Segment Open
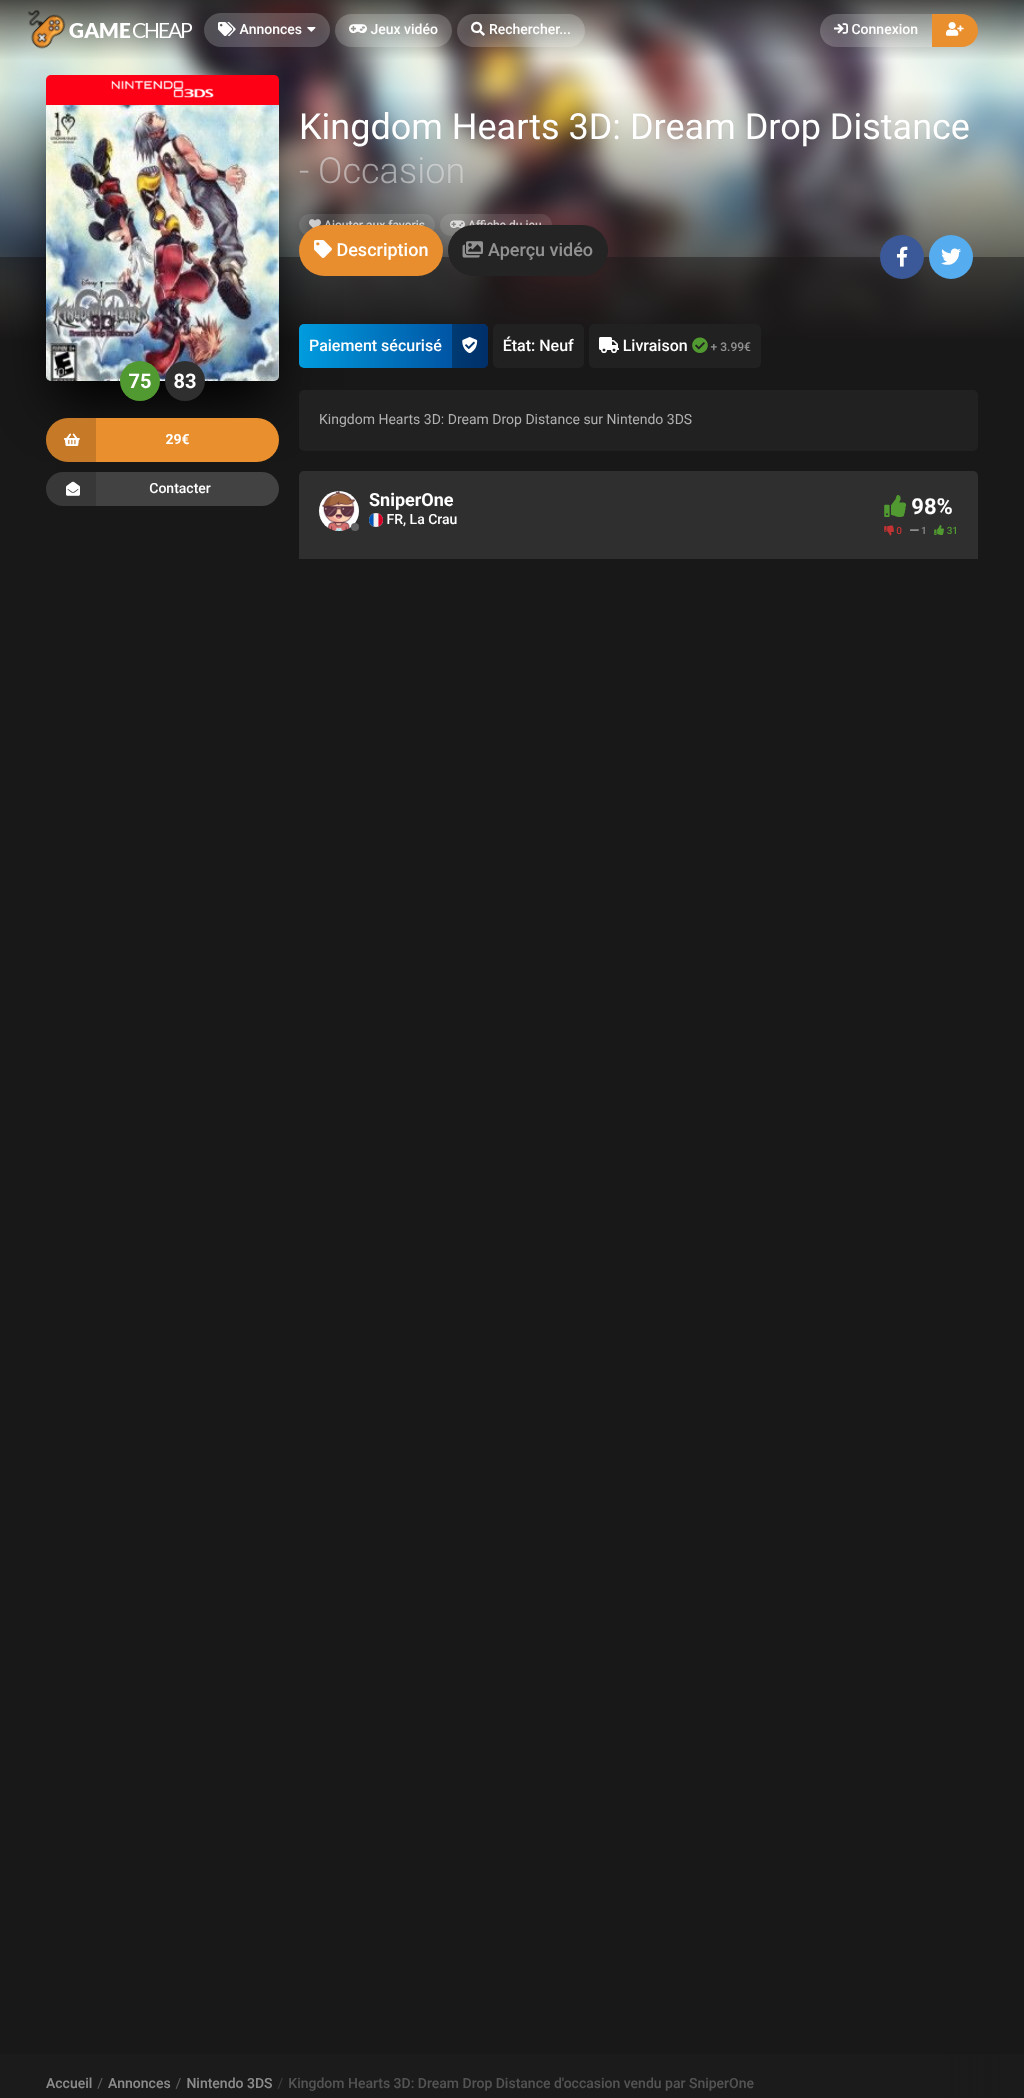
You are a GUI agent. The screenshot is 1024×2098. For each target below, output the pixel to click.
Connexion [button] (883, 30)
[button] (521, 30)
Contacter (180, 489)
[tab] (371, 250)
Segment Closed
# Exercise directions:
Could you write the entries out again exactly, without their pictures?

# Output of the exercise:
You are a GUI agent. The screenshot is 1024×2098. For each target below, output the pixel to click.
Connexion [button] (883, 30)
[button] (521, 30)
Contacter (180, 489)
[tab] (371, 250)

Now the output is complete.